Die Beteiligten sind mit einer Entscheidung ohne mündliche Verhandlung einverstanden.

Dem Senat hat die Einkommensteuer-Akte I des Beklagten zu Steuernummer … vorgelegen.

 

Entscheidungsgründe

Die Klage ist begründet.

Zu Unrecht hat der Beklagte den Abzug der Abfindungen als Werbungskosten abgelehnt.
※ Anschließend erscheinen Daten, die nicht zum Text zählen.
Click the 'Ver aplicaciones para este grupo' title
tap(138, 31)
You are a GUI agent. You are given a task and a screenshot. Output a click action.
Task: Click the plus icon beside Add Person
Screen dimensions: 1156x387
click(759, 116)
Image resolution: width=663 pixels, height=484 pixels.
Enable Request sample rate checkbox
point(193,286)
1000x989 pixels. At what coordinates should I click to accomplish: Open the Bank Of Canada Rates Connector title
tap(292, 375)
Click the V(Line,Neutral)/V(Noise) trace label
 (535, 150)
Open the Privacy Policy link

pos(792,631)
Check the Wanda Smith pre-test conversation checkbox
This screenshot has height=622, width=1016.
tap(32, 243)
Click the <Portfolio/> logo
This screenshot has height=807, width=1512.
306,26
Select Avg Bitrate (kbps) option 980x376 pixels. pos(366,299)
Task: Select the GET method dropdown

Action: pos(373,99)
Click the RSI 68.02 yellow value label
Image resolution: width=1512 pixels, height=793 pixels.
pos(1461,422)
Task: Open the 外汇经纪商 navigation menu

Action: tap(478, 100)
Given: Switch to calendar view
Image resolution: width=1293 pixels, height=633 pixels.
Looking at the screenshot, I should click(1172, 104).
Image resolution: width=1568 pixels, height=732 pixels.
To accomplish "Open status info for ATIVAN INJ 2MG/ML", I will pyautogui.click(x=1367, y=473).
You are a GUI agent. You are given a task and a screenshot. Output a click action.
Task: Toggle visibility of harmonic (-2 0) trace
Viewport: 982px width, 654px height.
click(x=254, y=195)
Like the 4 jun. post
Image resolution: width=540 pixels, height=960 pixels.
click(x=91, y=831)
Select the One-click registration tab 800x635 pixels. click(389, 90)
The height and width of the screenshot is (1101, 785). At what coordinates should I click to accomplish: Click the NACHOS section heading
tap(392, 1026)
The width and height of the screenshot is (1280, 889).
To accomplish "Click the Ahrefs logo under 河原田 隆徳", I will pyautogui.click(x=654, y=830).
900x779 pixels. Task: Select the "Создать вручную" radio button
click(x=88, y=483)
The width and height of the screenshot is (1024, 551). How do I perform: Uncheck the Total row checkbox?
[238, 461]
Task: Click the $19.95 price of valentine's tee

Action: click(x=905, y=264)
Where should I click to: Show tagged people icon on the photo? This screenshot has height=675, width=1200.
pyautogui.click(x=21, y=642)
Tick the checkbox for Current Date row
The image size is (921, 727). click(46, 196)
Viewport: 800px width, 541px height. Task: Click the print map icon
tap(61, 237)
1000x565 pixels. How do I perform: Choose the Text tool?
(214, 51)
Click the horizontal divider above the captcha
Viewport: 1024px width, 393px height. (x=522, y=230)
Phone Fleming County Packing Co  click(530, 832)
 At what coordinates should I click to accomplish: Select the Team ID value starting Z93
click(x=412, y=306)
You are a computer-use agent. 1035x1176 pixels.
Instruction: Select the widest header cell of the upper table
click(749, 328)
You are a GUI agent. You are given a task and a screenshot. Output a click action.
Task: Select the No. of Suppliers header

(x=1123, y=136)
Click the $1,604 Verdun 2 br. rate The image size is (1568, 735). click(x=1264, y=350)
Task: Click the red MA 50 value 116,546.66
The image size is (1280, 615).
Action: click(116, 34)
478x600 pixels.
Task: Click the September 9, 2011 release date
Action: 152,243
Die Kläger haben die Abfindung gezahlt, um das Haus, wie von Anfang an geplant, selbst nutzen zu können. Diese Absicht ist 1985 auch verwirklicht worden. Die Selbstnutzung erfüllte sowohl im Streitjahr wie auch bei ihrem Beginn im Folgejahr gemäß § 21 Abs. 2 EStG den Tatbestand der Erzielung steuerpflichtiger Einkünfte, Ausgaben, die vor Beginn der Selbstnutzung getätigt worden sind, stellen sog. vorab entstandene Werbungskosten dar, wenn sie in einem inneren Zusammenhang mit den späteren Einnahmen stehen (§ 9 Abs. 1 Satz 1 EStG). Dies ist bei den Abfindungszahlungen unstreitig der Fall.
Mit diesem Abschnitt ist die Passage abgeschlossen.